En trois décennies d’une pratique solidaire, celle de l’après-guerre, période des grandes formations syndicales, associatives, on est passé à une posture plus individuelle, chacun essayant de trouver la bonne réponse pour lui-même. C’est pourquoi la crise peut avoir l’effet positif du retour aux valeurs collectives, comme réponse aux dérives désastreuses d’un système qui ne reconnaît comme seul moteur que l’accumulation de profit pour le compte d’un petit nombre d’actionnaires anonymes, sans lien avec l’outil de production lui-même.

Cet individualisme, cette quête de la réussite personnelle, cette violence dans les rapports humains trouvent leur traduction dans le mode de management actuel et ses dérives « concurrentialistes », et pourtant, les salariés ont droit à la préservation de leur santé, qui ne doit pas constituer une contrepartie marginale aux efforts consentis.

Ce que l’on appelle aujourd’hui « les risques psychosociaux au travail » ont trop longtemps été considérés comme relevant exclusivement de la personnalité du salarié, de son histoire, de son état psychique, en déniant toute implication des conditions de travail et du milieu professionnel.

Des enquêtes étiologiques rapportent l’apparition des suicides sur le lieu du travail à l’évolution des formes d’organisation du travail, des méthodes de gestion et de management (Christophe Dejours). Ces méthodes déstructurent les valeurs de référence au travail bien fait. L’évaluation individuelle des performances crée des conditions de concurrence entre les salariés. Avec la crise, la peur du chômage accroît encore ces comportements.

Chômage, suicide et société : une relation préoccupante 

Il n’y a pas de lien direct entre chômage et suicide, sinon il y aurait eu plus de suicidés encore. Mais cette dégradation sociale contribue à projeter tous les Français dans un monde plus dur, plus incertain, où l'on ne trouve pas toujours sa place. 

Le chômage provoque l’isolement et la désocialisation du travailleur qui se trouve dépourvu ainsi des liens interpersonnels noués au travail. Le travail est un organisateur de vie et de rencontres, il imprime son rythme au quotidien, et beaucoup de licenciés récents continuent à organiser leur journée selon les mêmes horaires qui étaient « imposés » par leur emploi.
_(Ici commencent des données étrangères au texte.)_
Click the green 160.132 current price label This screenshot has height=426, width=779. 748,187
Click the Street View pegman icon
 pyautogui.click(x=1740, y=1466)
Parfois, le premier signe de la résignation, du découragement consiste en l’abandon de cet « emploi du temps », qui n’est plus scandé par le rendez-vous de l’usine, du bureau ou du service, mais qui devient totalement ouvert, libre, de cette fausse liberté qui a un autre nom : le sentiment d’’inutilité.

Si le chômage dure, s’installe alors un sentiment de désespoir et de culpabilité. Cette culpabilité peut être renforcée par l’attitude de l’entourage qui doute de la volonté réelle du chômeur à trouver un nouvel emploi : il est dit passif, indéterminé dans ses recherches, pas assez volontaire dans ses démarches et, si cela dure trop, complice de ce qui lui arrive. Cette situation entraîne des incompréhensions dans le couple, et la survenue de reproches (liés souvent aux problèmes matériels de tout ordre, créés par la situation) pouvant désorganiser la famille et aller jusqu’à une rupture.

Sans travail, sans repère social, en difficulté dans sa sphère famliale, le chômeur va donc être exposé au repli, et à la dérive dépressive et mortifère, la tentation du suicide n’est pas loin. Ce lien entre chômage et tentation suicidaire n’a toujours pas suscité de prise en charge spécifique et de recherche clinique. La prévention du suicide des chômeurs reste à inventer.